Qualitative example from CodeForce.png
Qualitative example from CodeForces test set. Predicted code from the original prompt fails due to the use of array('H') (typed C arrays), which incurs significant iteration overhead, causing it to exceed the time limit with large numbers of iterations. The code generated from the optimized prompt passed all test cases.

Example 2: Multimodal AI agent

This AI agent is for Amazon to detect construction defects. The original and optimized prompts are shown below. We used the vision-language model qwen3-vl-235b-a22b on Amazon Bedrock to examine the images taken by inspectors and identify construction defect categories and risk levels. The optimization process looped in three iterations with 16 dev samples. The recommendations generated by the metric analyzer and instruction optimizer in Promptimus (including providing a role, a task objective, defect categories with examples, a category disambiguation section, analysis instructions with a decision tree, output format requirements, and critical output requirements) improved the image classification accuracy from 0.438 to 0.812. When we applied the optimized prompt to the test sample set (17 samples), accuracy improved from 0.471 to 0.529.

Qualitative example from Multimodal AI Agent dataset..png
Qualitative example from Multimodal AI Agent dataset.

Example 3: Defactify (multimodal fact verification)
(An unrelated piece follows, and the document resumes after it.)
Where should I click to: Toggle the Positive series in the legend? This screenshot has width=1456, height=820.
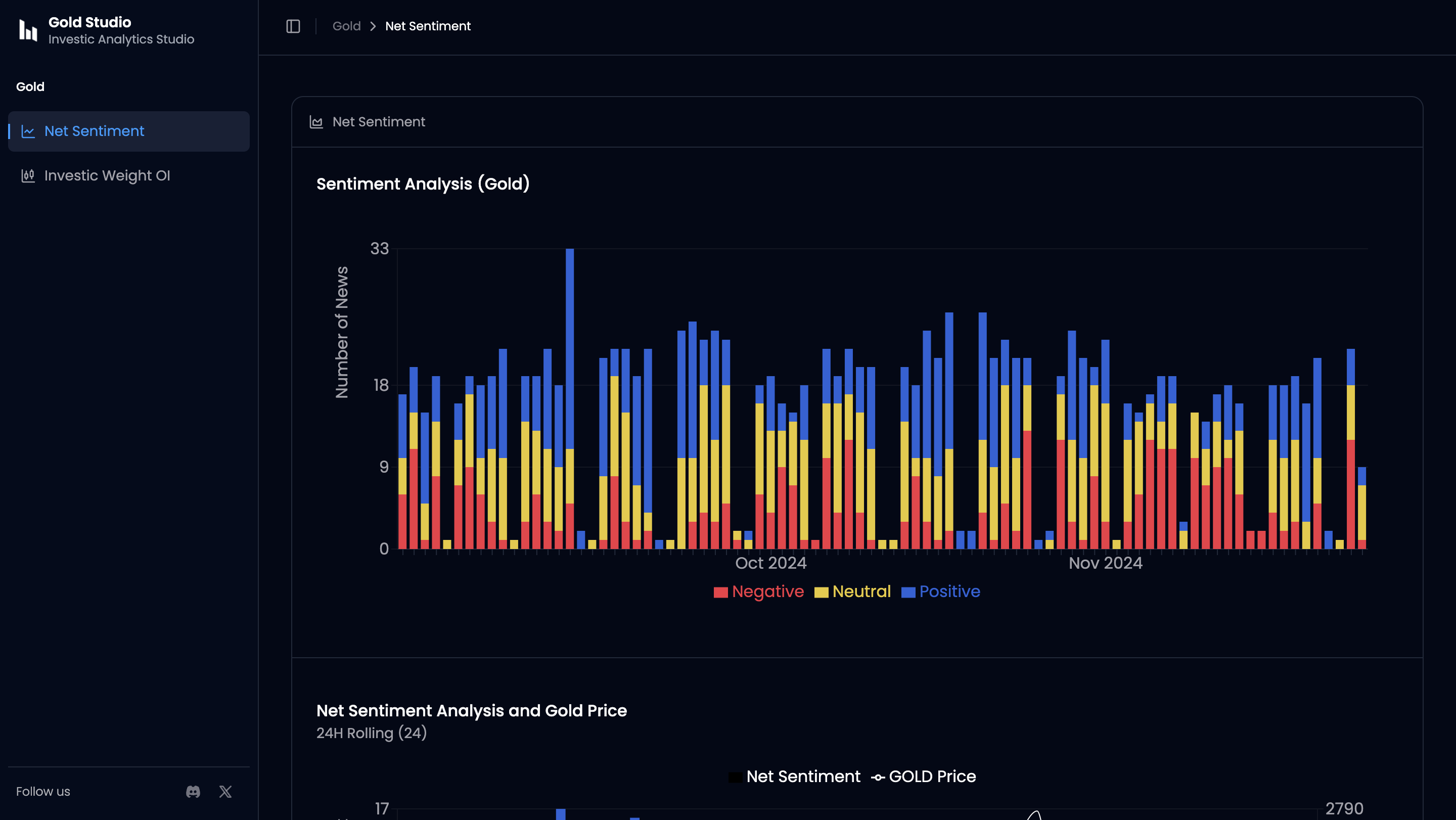coord(949,591)
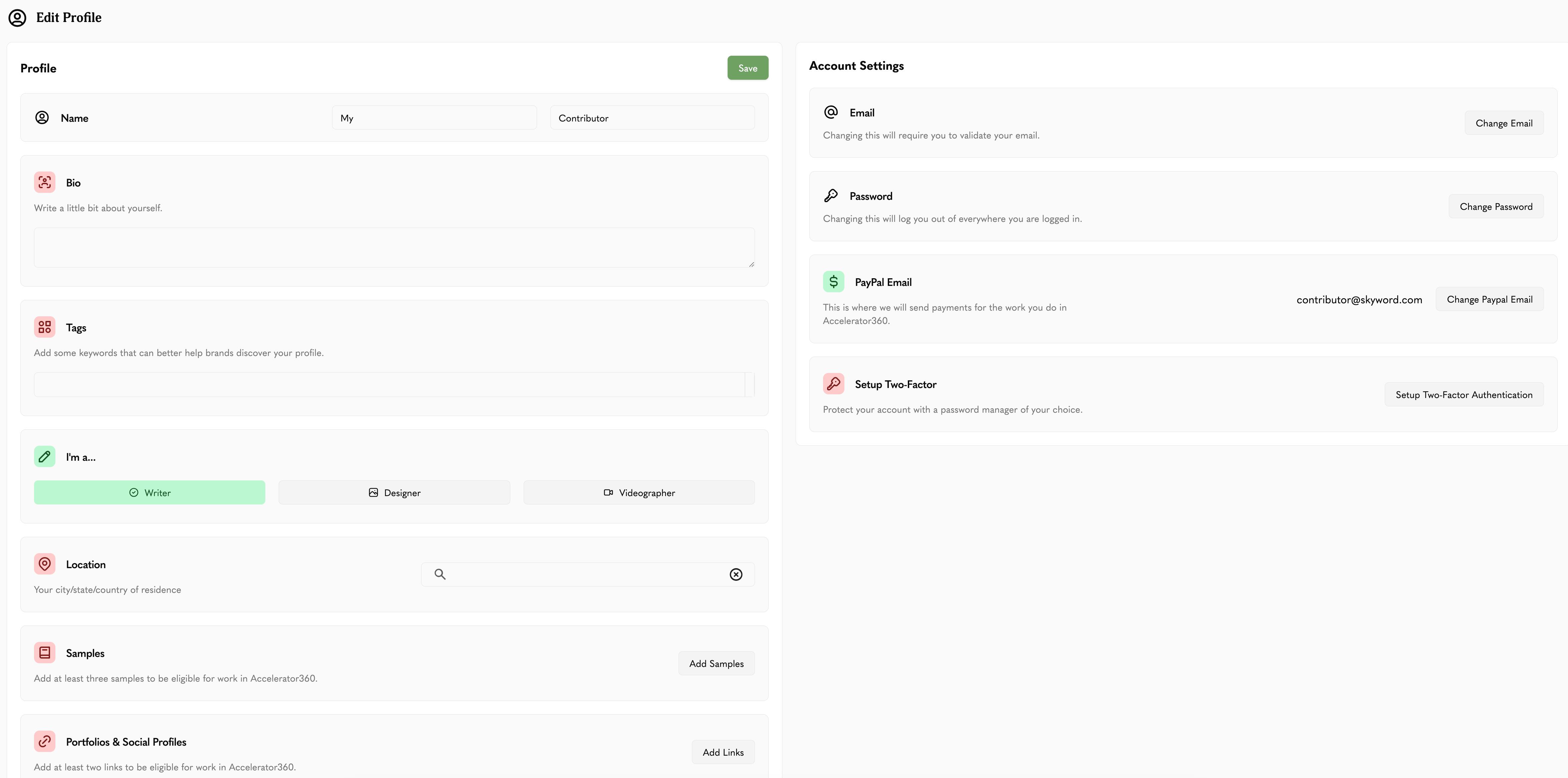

This is a comprehensive framework for evaluating an LLM’s ability to perform multimodal fact verification, detect misinformation, and identify AI-generated content. The Promptimus metric analyzer found that the model defaults to ''Real'' for photorealistic AI-generated images. The optimizer introduces an adversarial dual-hypothesis framework with asymmetric weighting that biases the model toward “AI-generated”. For example, with the original prompt, the model dismisses a clock with garbled numbers as an “artistic design choice” and is fooled by photorealistic textures. After optimization, by contrast, the adversarial dual-hypothesis protocol forces systematic signal enumeration, catching the garbled clock numerals that the baseline dismissed.

Qualitative example from Defactify dataset..png
Qualitative example from Defactify dataset.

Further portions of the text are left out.